From the entries below, reproduce exactly the line containing "Where should I", the line containing "Given: Click the 03/03/2022 shipping date", and every line in between, with nothing added.

**Data for review:**

------------------------------------------------------------

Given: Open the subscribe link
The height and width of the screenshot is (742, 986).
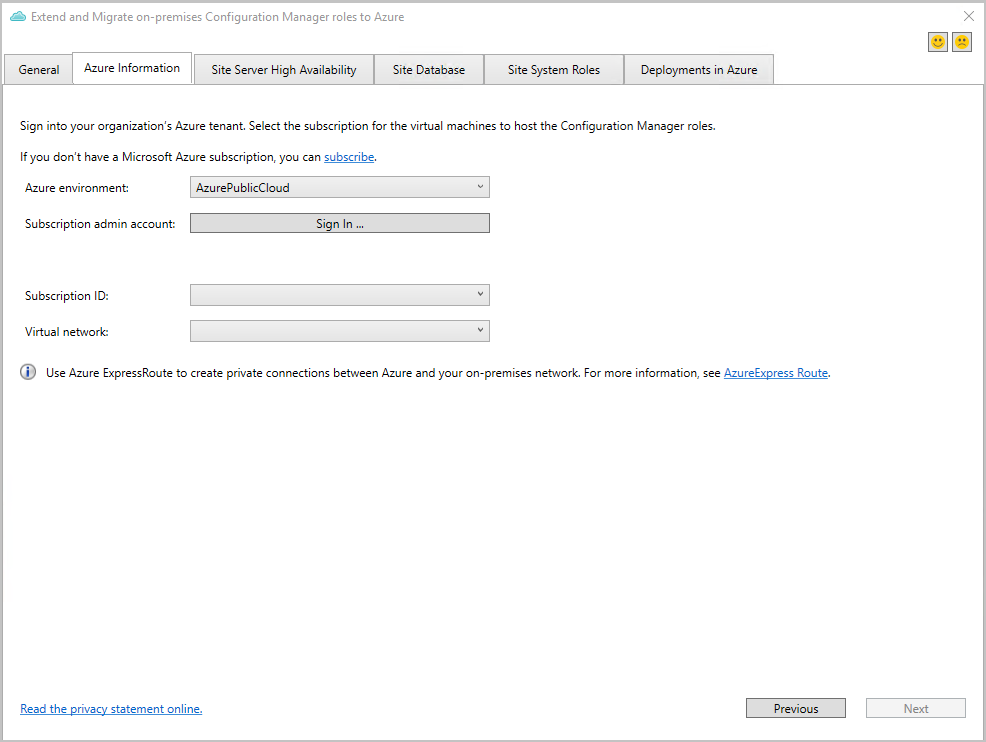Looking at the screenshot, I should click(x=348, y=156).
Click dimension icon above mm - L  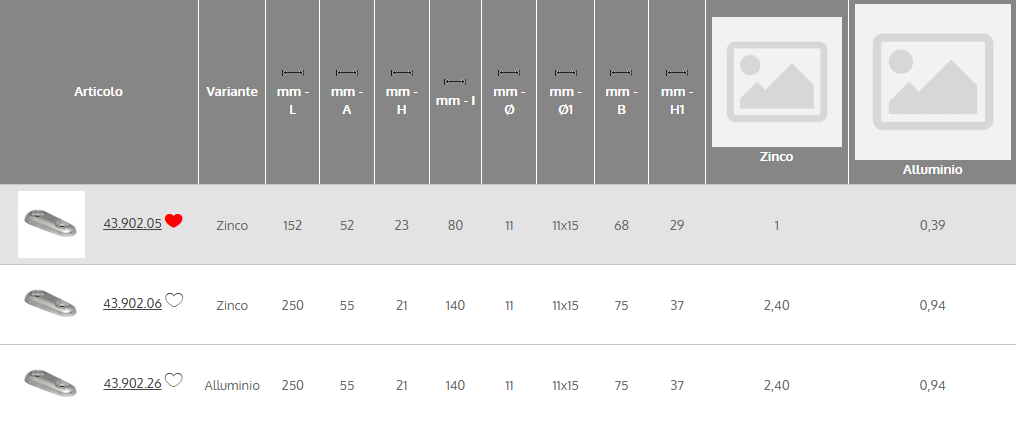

------------------------------------------------------------

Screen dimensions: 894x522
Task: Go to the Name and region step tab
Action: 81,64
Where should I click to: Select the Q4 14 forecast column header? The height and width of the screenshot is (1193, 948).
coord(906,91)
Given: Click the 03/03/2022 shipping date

------------------------------------------------------------

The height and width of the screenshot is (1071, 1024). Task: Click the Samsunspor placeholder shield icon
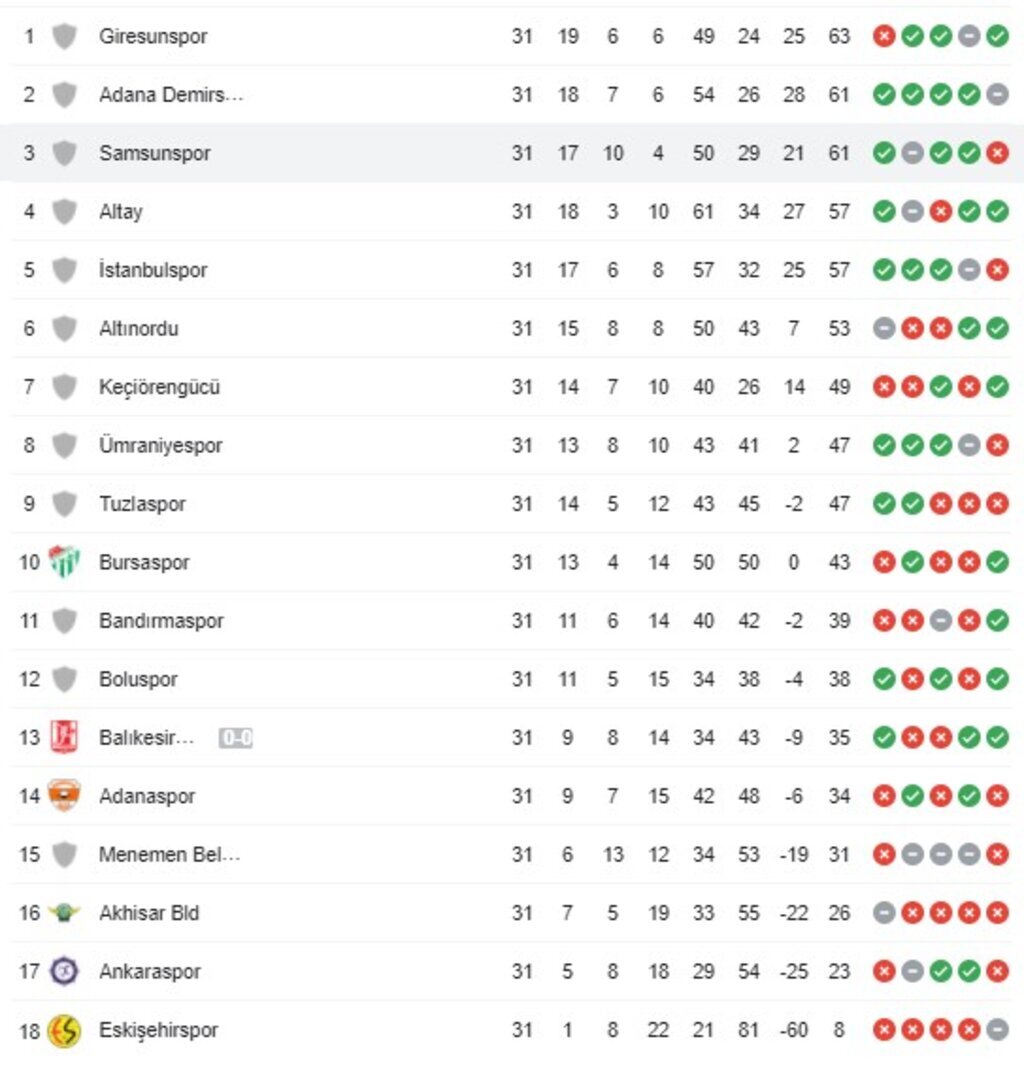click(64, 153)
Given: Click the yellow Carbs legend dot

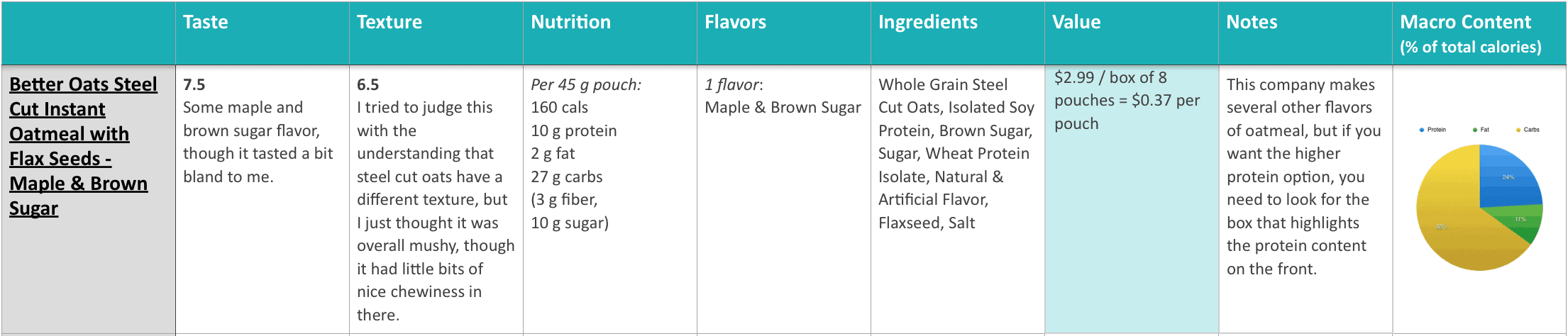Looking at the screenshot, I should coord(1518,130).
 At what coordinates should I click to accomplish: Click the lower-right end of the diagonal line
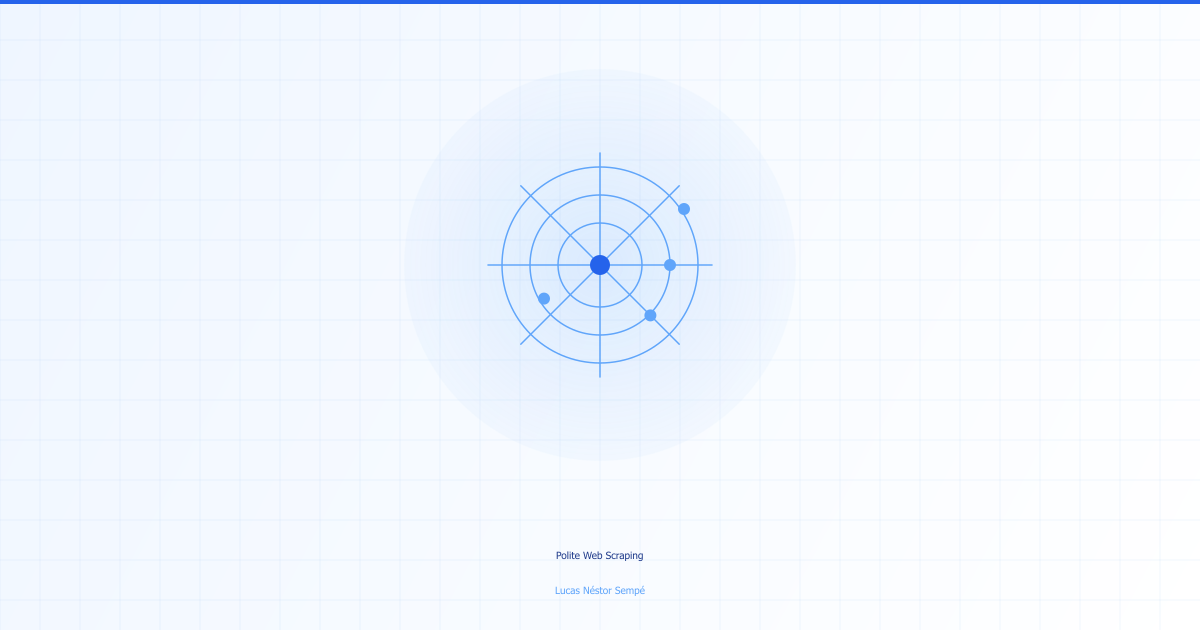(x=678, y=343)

------------------------------------------------------------

**Result of the task:**
Where should I click to: Select the Q4 14 forecast column header? The height and width of the screenshot is (1193, 948).
coord(906,91)
Given: Click the 03/03/2022 shipping date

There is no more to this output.